- DATASET EXTRACT -

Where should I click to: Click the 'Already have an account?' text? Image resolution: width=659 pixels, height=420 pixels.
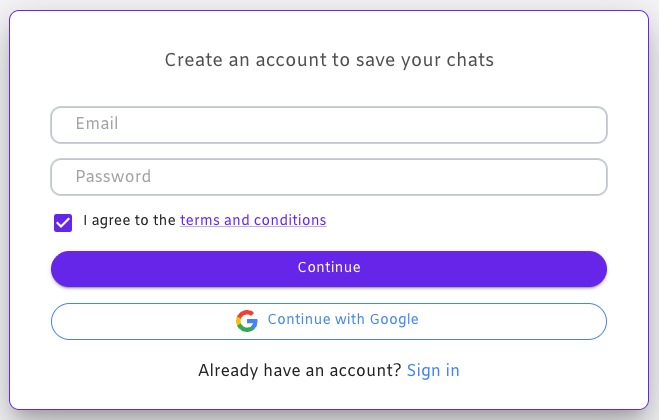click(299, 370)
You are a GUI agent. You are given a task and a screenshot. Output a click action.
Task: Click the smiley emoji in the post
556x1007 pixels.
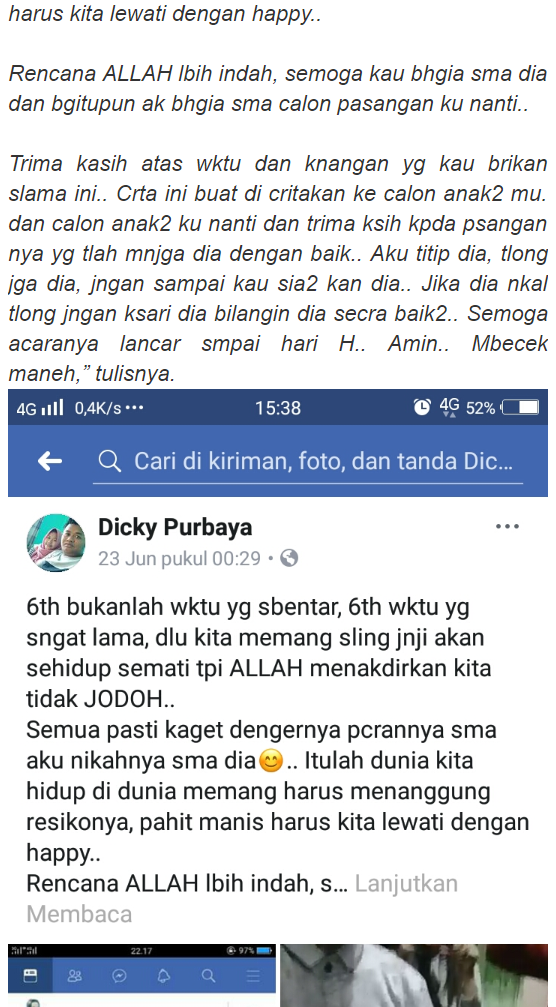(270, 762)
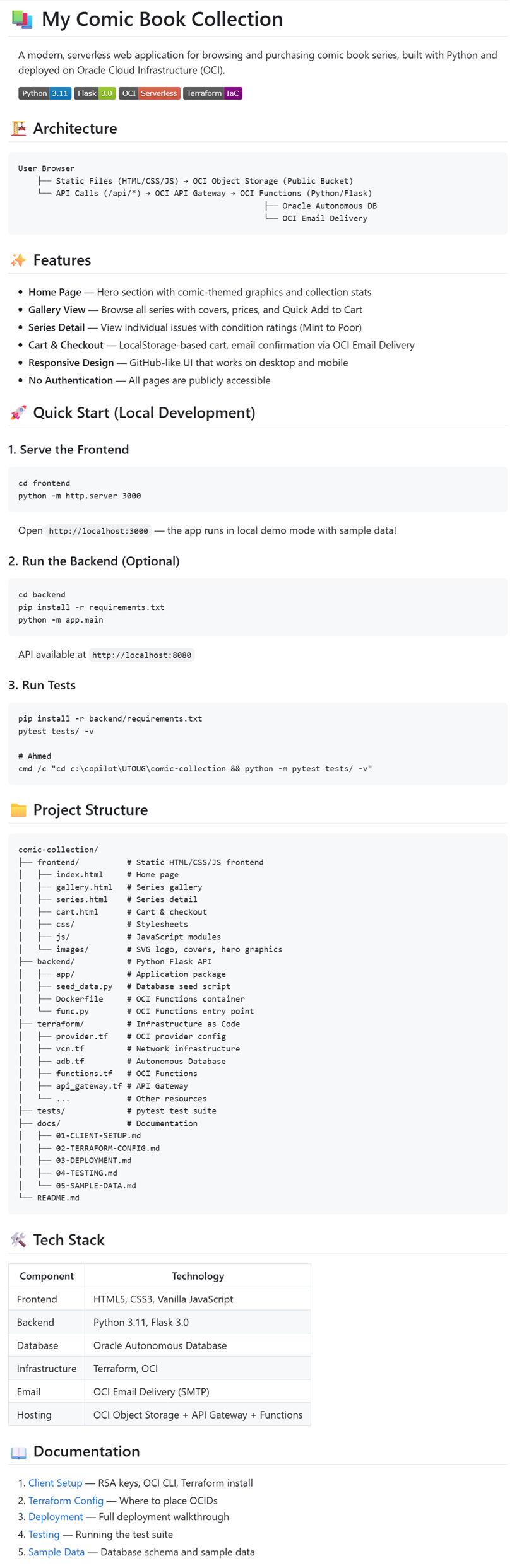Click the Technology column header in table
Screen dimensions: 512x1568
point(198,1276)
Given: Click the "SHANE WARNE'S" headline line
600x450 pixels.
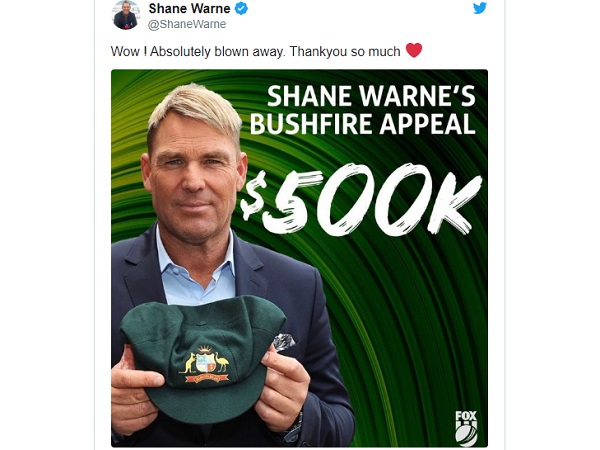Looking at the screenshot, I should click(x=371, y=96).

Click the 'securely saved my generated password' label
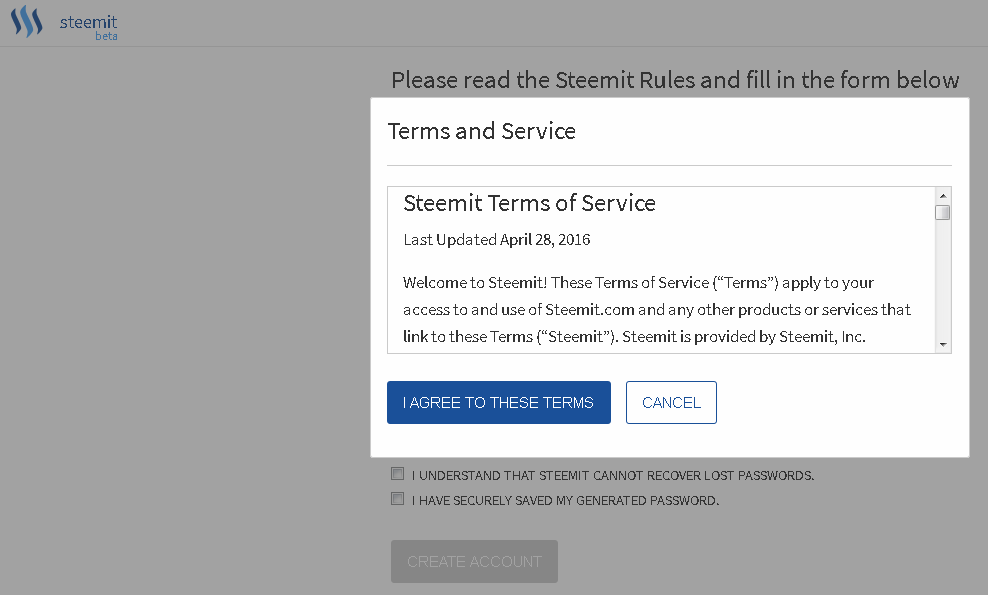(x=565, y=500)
---
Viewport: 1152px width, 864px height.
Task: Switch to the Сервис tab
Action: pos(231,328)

- TASK PROMPT -
Look above for the line containing "Where should I", then write out every line from there down to the line containing "Task: Click the smiley emoji in the post", that line included, with no pictures.

- ANSWER FOR THE TASK -
Where should I click to: Click the 'Already have an account?' text? Image resolution: width=659 pixels, height=420 pixels.
click(299, 370)
You are a GUI agent. You are given a task and a screenshot. Output a click action.
Task: Click the smiley emoji in the post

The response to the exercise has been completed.